INSTRUCCIONES =
[A] Indique si cada una de las afirmaciones siguientes concuerda con la sección de texto: (i) en la infancia, quien narra quería ser zoóloga; (ii) su libro favorito de entonces era un Génesis ilustrado; (iii) considera terrorífico el lenguaje burocrático. Responda sí o no a cada una y cite literalmente las palabras de la sección de texto que lo deciden.
[B] Extraiga de los registros, sin modificación alguna, el tramo que se abre con la línea que contiene "428, 668, 442)" y se cierra con la línea que contiene "label: 23:00 30.12.2020", ambas incluidas.

SECCIÓN DE TEXTO =
***

Mi infancia. Nunca pensé en ser escritora. De niña mis planes eran otros: quería ser dibujante, zoóloga, reportera en países lejanos. Pero leía mucho, sobre todo tebeos de Mortadelo y Filemón, novelas de Agatha Christie y todo lo que encontraba en casa aunque no fuese para mi edad, desde libros de Dostoyevski hasta El año de la peluca de Santiago Carrillo (lógicamente no entendía nada). Me obsesioné con un Génesis ilustrado, no una edición infantil sino una en la que no se escatimaba la crueldad. Mi libro favorito por entonces fue Un zoo en la isla, de Gerald Durrell. Siempre fui una lectora caótica, poco sistemática. No me importaban los nombres de los autores, las fechas ni contextos de los libros. Me importaban las historias.
Un amor. A veces me han preguntado qué entiendo por amor, sobre todo a partir de mi último libro, de título tan rotundo. Pero yo no soy capaz de hacer generalizaciones ni de pontificar sobre un sentimiento tan enorme y complejo, ¿cómo iba a hacerlo? En mis libros aparece un tipo de relación amorosa muy marcado por la obsesión y la incomunicación, pero no porque crea que no hay otro tipo posible, sino porque, más que del amor, a mí de lo que me interesa escribir es del ejercicio del poder. Creo que el amor más verdadero que aparece en mis libros es el que hay entre el viejo y la niña de Cara de pan.
“Nunca pensé en ser escritora. De niña mis planes eran otros: quería ser dibujante, zoóloga, reportera en países lejanos. Pero leía mucho”
La mujer. Durante mucho tiempo pensé que no había diferencias entre la escritura de una mujer y de un hombre o, más bien, que no debería haberlas. Hoy no pienso lo mismo, aunque tampoco me convencen las categorías tajantes ni la asignación de argumentos por género: todo es mucho más fluido y permeable de lo que creemos. A este cambio de pensamiento me ha llevado mi propia escritura. Cuando construyo personajes femeninos, cuando pienso en la infancia, es imposible sustraerme de lo que soy ahora, de la niña que fui. Leo a escritores hombres con placer (me formé con ellos), pero es a las escritoras a quienes amo a las que considero mis hermanas.
El poder de las palabras. Este tema, el poder y lenguaje, es central en Un amor, pero también en otros libros míos. No solo me interesa con qué palabras se expresa el poder, sino qué palabras prohíbe, cuáles son adecuadas o inadecuadas, feas o bellas, su uso como forma de distinción, qué es lo grosero y qué lo elevado, qué se considera insultante y qué elogioso. Me fijo mucho en los eufemismos, los tabúes, el lenguaje de los medios de comunicación y el lenguaje burocrático, que es terrorífico.

***

MATERIAL DE TRABAJO =

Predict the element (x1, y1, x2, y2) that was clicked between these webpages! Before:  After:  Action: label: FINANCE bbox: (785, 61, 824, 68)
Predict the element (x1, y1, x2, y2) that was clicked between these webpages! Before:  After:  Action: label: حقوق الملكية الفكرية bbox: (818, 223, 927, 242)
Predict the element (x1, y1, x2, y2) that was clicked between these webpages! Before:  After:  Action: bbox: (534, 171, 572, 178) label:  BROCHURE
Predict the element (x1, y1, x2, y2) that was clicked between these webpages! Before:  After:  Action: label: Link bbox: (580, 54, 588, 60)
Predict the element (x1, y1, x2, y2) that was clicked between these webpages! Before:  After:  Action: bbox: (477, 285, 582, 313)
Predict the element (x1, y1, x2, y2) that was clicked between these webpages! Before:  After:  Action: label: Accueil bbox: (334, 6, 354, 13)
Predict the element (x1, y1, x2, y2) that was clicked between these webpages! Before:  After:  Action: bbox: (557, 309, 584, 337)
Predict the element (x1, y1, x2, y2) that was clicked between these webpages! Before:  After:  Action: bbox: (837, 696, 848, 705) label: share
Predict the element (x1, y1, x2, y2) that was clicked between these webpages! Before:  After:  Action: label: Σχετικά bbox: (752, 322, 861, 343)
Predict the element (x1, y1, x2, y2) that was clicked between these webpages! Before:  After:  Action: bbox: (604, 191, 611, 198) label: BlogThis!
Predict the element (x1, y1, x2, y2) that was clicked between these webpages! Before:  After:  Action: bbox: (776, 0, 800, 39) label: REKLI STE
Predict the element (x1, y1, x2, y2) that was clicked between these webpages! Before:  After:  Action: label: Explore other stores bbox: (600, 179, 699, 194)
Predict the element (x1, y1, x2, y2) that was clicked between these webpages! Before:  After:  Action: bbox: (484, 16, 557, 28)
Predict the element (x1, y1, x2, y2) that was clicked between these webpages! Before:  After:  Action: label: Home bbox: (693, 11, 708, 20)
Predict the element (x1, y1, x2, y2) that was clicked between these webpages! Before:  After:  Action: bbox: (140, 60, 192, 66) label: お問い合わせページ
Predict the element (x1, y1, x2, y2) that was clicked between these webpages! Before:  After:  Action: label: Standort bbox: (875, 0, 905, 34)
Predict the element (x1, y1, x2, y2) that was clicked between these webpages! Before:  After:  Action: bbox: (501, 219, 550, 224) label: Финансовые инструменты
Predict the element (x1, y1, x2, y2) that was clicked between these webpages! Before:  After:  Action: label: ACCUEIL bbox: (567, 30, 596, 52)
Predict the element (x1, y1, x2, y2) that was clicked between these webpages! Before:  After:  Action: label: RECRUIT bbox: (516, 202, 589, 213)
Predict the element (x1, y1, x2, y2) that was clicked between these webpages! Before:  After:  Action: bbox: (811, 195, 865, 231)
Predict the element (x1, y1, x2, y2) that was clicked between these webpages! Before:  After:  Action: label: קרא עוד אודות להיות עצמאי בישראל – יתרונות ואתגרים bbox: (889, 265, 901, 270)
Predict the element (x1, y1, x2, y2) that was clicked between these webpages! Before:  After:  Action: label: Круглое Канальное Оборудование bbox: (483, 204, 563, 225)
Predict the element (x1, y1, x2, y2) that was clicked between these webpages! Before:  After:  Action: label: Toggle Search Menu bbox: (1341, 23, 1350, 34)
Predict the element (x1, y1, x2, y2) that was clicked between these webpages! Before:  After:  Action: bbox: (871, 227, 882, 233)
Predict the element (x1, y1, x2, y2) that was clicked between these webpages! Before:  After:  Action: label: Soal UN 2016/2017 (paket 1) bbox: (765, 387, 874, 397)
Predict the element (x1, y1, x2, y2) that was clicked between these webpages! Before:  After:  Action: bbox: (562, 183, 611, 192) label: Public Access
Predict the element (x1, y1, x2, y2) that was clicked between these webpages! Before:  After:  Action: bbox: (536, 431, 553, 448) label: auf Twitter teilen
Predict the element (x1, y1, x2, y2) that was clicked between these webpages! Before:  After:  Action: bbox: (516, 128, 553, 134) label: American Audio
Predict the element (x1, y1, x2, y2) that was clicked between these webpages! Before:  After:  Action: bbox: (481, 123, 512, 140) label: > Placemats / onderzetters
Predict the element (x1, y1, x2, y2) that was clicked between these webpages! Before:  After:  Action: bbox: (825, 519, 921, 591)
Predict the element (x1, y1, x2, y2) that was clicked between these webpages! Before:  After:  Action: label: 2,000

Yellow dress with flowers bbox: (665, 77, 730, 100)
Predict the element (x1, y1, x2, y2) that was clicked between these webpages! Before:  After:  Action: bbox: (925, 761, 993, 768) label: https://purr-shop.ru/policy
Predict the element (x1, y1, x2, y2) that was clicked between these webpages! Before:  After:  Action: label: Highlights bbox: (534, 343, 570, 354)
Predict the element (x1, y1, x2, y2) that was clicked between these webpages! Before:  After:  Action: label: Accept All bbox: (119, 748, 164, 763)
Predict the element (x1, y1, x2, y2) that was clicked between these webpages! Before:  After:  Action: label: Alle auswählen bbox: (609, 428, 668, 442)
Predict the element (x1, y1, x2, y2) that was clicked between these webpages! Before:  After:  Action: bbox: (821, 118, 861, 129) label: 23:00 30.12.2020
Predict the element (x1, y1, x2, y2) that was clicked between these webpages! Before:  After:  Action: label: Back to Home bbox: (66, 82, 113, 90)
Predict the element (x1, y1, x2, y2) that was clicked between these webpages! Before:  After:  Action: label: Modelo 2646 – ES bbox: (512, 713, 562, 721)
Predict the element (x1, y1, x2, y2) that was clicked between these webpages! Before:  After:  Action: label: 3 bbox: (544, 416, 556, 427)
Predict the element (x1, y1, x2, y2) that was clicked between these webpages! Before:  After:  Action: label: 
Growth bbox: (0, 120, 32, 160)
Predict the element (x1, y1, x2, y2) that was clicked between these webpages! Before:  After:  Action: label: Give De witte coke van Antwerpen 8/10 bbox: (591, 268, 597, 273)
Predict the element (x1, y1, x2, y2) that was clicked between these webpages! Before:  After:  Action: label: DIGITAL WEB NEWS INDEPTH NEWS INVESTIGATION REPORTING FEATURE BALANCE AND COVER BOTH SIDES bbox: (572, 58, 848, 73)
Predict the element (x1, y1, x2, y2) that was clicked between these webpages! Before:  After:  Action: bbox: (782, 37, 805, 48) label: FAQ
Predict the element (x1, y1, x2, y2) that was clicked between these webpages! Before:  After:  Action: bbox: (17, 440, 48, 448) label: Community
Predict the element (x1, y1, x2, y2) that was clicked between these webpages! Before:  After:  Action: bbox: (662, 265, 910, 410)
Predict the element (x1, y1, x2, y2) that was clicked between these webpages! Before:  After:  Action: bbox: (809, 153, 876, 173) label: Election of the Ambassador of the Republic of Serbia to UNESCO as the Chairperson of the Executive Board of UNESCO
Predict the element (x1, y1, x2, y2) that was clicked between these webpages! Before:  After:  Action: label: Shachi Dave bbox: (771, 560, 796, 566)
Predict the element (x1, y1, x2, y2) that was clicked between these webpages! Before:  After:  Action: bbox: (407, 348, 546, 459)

***

EJERCICIO RESUELTO =
[A]
(i) Sí: «quería ser dibujante, zoóloga, reportera en países lejanos».
(ii) No: «Mi libro favorito por entonces fue Un zoo en la isla, de Gerald Durrell».
(iii) Sí: «el lenguaje burocrático, que es terrorífico».

[B]
Predict the element (x1, y1, x2, y2) that was clicked between these webpages! Before:  After:  Action: label: Alle auswählen bbox: (609, 428, 668, 442)
Predict the element (x1, y1, x2, y2) that was clicked between these webpages! Before:  After:  Action: bbox: (821, 118, 861, 129) label: 23:00 30.12.2020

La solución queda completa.